* [Trecho do texto]:
-------------------------

Oração de Odette Vidal
Ó querido Jesus, que escolhestes as criancinhas, curando-as e as abençoando, demonstrando particular predileção por elas, que Vos louvam com um louvor perfeito e revelando, assim, o Reino de Deus aos menos favorecidos da sociedade, aos simples e aos humildes.
Olhai com carinho nosso pedido, pelos méritos infinitos de Vosso Santíssimo Coração e do Coração Imaculado da Santíssima Virgem que, se for para a Vossa maior Glória e bem de nossas almas, Vos digneis glorificar, diante de toda a Igreja, a menina Odete Vidal de Oliveira (Odetinha), lírio de pureza e caridade da Igreja Particular de São Sebastião do Rio de Janeiro e exemplo de vida para o povo de Deus.
Unidos em Comunhão eucarística e guiados pela doçura do Espírito Santo, concedei-nos, por sua intercessão, a graça que Vos pedimos. Amém.
Pai-Nosso, Ave-Maria e Glória ao Pai.
Fonte: Portal Um

segunda-feira, 14 de janeiro de 2013

Missa Tridentina

A celebração do Santo Sacrifício da Missa, no Rito Tridentino, também conhecida como a "forma extraordinária do Rito Romano”, como declarou o Papa Bento XVI no Motu Proprio Summorum Pontificum pode ser rezada em todas as paróquias do mundo inteiro, sem mesmo antes deixar de ser permitida.


A SANTA MISSA
A Missa Católica é a mais perfeita representação do irrevogável ato de salvação do Nosso Senhor Jesus Cristo, Seu sacrifício na Cruz. Cada Missa deve manifestar perfeitamente essa doutrina católica através de suas orações e rituais. A liturgia autêntica deve honrar e glorificar a Deus, expiar os homens de seus pecados, e agradecer a Deus pelas graças que Ele concedeu ao mundo. No Santo Sacrifício, mais do que em qualquer outra manifestação de nosso culto a Deus, tem uma plena realização a palavara de Santo Agostinho: “Colimus Deum precando, colit nos Deus miserando.” Rendemos culto a Deus, rezando, e Deus cuida de nós, comunicando-nos os tesouros de sua misericórdia. Nossas relações para com Deus são expressas pela Oração e pelo Sacrifício; as relações de Deus para conosco são o exercício de sua misericórdia infinita, instruindo-nos e comunicando-se a nós. E onde melhor se realizará esse intercâmbio spiritual do que no Santo Sacrifício da Missa? Nele falamos a Deus e Ele nos fala: nele nos oferecemos a Deus em união com o divino Medianeiro, que é Jesus Cristo, e Ele se une às nossas almas, no Sacramento do amor.

-------------------------

* [Dados para análise]:
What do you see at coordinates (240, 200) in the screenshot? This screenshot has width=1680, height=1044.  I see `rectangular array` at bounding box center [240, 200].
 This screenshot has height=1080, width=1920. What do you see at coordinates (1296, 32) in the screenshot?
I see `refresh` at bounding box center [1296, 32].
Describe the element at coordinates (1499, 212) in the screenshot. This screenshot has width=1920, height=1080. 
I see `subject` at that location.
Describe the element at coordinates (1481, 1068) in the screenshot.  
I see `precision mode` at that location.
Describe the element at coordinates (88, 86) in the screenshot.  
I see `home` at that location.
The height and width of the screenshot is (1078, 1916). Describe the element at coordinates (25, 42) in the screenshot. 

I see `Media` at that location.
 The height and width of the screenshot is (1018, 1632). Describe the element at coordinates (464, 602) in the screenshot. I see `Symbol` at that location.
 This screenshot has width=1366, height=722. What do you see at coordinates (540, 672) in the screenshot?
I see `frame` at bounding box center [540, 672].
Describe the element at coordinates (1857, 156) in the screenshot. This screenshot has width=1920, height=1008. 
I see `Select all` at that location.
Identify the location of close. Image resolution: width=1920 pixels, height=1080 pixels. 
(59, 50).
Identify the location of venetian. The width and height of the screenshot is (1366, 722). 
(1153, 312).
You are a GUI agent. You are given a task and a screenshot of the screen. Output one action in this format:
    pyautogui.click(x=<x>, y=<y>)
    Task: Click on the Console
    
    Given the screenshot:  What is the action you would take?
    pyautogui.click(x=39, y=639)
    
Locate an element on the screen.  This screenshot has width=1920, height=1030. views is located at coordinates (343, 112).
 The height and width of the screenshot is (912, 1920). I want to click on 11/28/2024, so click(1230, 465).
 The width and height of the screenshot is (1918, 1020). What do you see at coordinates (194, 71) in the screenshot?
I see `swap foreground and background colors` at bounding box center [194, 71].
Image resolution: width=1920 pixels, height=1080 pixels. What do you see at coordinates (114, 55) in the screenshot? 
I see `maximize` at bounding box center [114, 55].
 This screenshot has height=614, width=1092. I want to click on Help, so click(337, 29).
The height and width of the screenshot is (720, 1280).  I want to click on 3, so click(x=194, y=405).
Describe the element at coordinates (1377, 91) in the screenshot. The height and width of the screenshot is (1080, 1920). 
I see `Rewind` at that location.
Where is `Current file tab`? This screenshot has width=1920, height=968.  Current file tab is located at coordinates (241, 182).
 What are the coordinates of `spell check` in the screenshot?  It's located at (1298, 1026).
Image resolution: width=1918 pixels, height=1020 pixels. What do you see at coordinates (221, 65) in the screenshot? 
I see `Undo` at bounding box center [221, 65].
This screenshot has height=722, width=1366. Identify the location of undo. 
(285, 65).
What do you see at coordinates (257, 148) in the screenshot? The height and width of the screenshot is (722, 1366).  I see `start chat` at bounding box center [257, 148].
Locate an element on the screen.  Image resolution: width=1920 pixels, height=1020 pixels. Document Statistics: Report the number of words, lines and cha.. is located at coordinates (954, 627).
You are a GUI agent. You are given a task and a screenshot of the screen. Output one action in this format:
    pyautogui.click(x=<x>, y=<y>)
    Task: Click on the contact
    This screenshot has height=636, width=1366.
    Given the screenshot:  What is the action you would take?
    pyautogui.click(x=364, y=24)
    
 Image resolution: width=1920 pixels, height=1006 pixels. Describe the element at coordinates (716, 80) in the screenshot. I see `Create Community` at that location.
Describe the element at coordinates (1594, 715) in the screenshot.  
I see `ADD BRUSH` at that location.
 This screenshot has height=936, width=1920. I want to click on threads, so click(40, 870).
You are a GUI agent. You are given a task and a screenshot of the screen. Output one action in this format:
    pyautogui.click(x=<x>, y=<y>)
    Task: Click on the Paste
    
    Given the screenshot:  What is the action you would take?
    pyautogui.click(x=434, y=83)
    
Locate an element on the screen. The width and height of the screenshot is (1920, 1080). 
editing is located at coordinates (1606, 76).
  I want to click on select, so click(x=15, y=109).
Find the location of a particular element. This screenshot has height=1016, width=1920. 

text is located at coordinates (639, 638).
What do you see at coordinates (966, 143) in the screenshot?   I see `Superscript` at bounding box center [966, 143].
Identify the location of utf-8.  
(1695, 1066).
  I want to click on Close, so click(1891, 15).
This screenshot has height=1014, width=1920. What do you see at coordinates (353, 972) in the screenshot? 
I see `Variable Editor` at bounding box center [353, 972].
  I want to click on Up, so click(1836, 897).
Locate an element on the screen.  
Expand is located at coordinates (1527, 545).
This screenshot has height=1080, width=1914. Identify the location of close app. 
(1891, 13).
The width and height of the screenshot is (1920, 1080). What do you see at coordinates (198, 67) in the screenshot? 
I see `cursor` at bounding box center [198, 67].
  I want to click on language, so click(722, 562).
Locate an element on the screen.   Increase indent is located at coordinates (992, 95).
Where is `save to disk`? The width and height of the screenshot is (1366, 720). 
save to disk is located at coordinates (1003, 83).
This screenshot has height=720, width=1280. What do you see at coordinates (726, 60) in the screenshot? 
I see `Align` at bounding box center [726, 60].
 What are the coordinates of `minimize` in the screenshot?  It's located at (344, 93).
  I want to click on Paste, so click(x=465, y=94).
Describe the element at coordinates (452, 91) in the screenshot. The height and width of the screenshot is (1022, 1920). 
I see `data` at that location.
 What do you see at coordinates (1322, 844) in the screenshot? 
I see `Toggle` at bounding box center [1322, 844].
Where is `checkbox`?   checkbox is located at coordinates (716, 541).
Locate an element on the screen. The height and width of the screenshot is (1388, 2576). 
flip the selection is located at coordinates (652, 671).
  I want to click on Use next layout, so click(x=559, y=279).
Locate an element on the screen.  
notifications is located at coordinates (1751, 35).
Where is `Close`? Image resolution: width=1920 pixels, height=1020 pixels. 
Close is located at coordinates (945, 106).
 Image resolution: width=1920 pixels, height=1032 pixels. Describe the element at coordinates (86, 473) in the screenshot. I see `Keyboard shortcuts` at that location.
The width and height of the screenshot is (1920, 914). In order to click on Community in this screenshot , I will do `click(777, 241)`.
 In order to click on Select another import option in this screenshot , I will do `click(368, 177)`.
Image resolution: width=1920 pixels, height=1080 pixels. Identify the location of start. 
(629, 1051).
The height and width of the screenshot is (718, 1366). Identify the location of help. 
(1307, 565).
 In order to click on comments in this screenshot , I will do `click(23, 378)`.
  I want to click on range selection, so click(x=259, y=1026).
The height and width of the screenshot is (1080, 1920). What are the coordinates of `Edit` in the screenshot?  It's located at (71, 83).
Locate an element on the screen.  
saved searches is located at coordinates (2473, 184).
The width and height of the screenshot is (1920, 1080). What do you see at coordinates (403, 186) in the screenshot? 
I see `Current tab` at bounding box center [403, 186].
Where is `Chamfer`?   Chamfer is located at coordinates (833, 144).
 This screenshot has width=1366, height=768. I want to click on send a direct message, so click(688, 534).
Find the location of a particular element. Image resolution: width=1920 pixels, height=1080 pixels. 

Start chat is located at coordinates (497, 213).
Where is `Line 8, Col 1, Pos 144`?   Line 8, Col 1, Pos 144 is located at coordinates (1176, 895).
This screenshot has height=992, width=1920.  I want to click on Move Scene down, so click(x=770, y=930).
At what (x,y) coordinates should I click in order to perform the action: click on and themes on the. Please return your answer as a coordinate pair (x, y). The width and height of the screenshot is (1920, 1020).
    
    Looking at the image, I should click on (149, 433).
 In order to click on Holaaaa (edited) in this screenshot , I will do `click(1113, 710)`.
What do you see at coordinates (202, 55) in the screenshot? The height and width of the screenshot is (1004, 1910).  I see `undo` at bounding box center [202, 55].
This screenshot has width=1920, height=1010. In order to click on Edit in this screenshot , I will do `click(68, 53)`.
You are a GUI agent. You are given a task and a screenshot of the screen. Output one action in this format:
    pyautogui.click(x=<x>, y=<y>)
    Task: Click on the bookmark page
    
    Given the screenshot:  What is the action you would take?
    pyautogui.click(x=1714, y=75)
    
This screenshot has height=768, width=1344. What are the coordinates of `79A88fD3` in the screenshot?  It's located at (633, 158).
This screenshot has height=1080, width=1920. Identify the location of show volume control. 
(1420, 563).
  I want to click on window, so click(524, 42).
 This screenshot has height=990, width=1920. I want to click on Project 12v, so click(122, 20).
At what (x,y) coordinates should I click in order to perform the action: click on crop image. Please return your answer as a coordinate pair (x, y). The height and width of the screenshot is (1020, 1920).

-------------------------

* [Exercícios]:
**1.** Imprima a parte do trecho acima que vai de "A celebração do" até "de ser permitida.", inclusive.
**2.** De acordo com o trecho, em que documento o Papa Bento XVI chamou o Rito Tridentino de "forma extraordinária do Rito Romano"?

* [Respostas escritas]:
**1.**
A celebração do Santo Sacrifício da Missa, no Rito Tridentino, também conhecida como a "forma extraordinária do Rito Romano”, como declarou o Papa Bento XVI no Motu Proprio Summorum Pontificum pode ser rezada em todas as paróquias do mundo inteiro, sem mesmo antes deixar de ser permitida.

**2.** No Motu Proprio Summorum Pontificum.